Sustained high water levels during the last few decades have resulted in degradation and loss of tree islands in much of WCA 2A. Determination of vegetational patterns on drowned and healthy islands should help establish the sequence of vegetational changes during tree-island drowning and provide useful data to aid restoration efforts on specific tree islands. Integration of these long-term patterns with ongoing mapping of bedrock topography and veetation will facilitate development of models of tree-island formation and evolution. An understaning the role of various environmental parameters in controlling plant community composition and geochemistry,n both healthy and degraded islands, is critical in determine\ing appropriate management strategies to sustain tree islands, restore degraded islands, establish appropriate monitoring strategies, and evaluate the feasibility of creating tree islands.

Potential impacts and major products:

Because tree-island health is influenced directly by water-management practices, SFWMD and FGFC have developed tree-island research plans to establish protocols to monitor tree-island health as a guide for adjustments of Everglades hydrology. Programs in both agencies need data on patterns of tree-island development to aid implementation of hydrologic regimes based on the Natural Systems Model and for assessment of the relative ecological impacts of alternative plans being considered by the C&SF Project Comprehensive Review Study (the "restudy").

Because little research has been devoted to evaluating the different models of tree-island formation that have been proposed, basic information and data on tree-island formation and geochemistry is a critical need of resource managers. A commonly accepted model for formation of fixed tree islands assumes that they are associated with topographic highs in the bedrock underlying the Everglades, with the head of the island overlying the high. We will evaluate the validity of this hypothesis by integrating floral and geochemical records with data on bedrock topography and composition.
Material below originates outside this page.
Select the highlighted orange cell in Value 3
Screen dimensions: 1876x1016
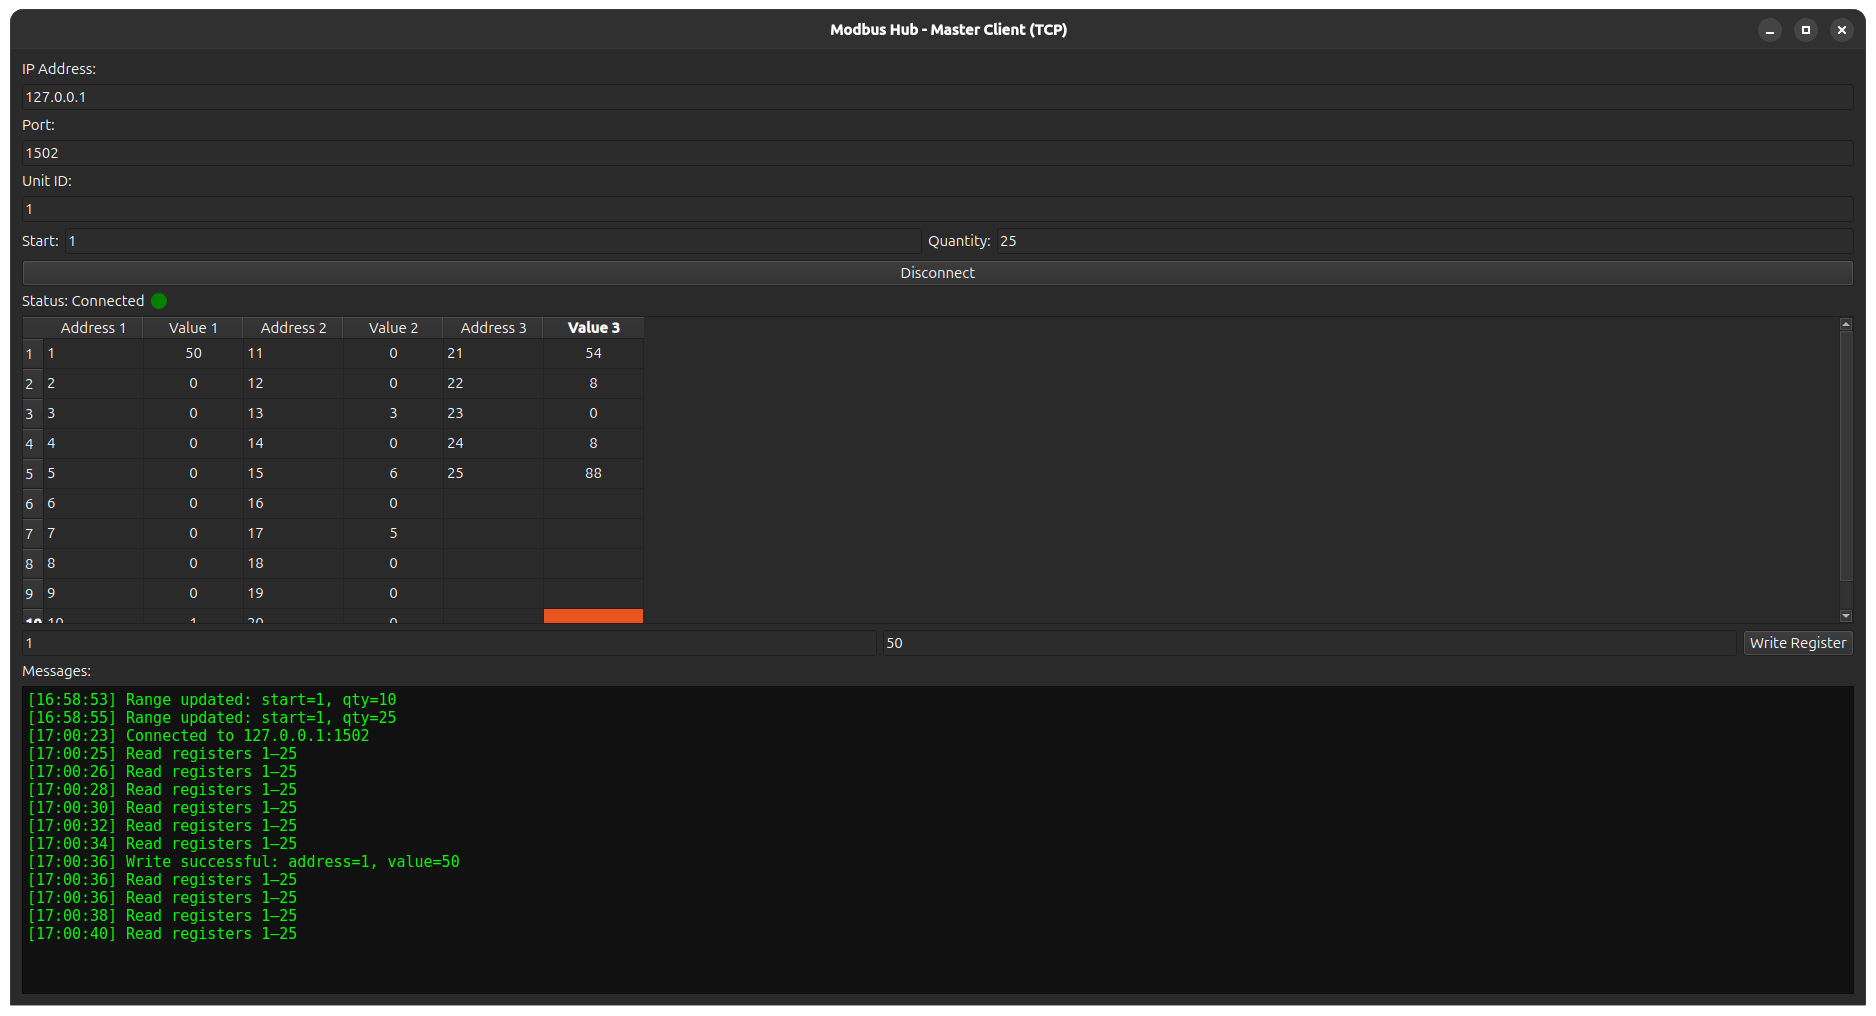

The development of tree-island tails also is poorly understood, and several hypotheses for tail formation have been proposed. These include: a "hydrodynamic" hypothesis that the tail develops due to litter from the head being deposited downstream by water currents; a "chemo-hydrodynamic" hypothesis that the tail develops due to nutrient release from decomposing plant material on the head; and a hydrologic hypothesis that the bedrock under the tail also is elevated relative to the surrounding marsh, and formation of both the head and tail are due to hydrologic changes. Comparison of geochemical and floral data from well-dated cores should help evaluate the validity of these hypotheses; this is needed to develop workable, sustainable plans for restoration of degraded islands.

Tree islands also may play an important role as nutrient sinks and sources within the tree island/slough/marsh complex that dominates large parts of the Everglades. The role of tree islands in nutrient cycling within the ecosystem, however, is virtually unknown. Basic data on the nutrient geochemistry of tree islands within the context of the surrounding slough and marsh system will provide managers with the information necessary for integrating tree islands into a nutrient model for the ecosystem. In addition, profiles of phosphorus in dated cores from tree islands may provide a useful proxy for historical wading bird populations in the ecosystem. Although it generally is accepted that wading bird populations in the Everglades have declined dramatically over the last 100 years, the reasons for this decline still are unclear. An understanding of historical trends in wading bird populations will provide information on what environmental factors are most important. It also will provide a basis for managers to manipulate the conditions within the ecosystem to maximize the potential for recovery of wading bird populations.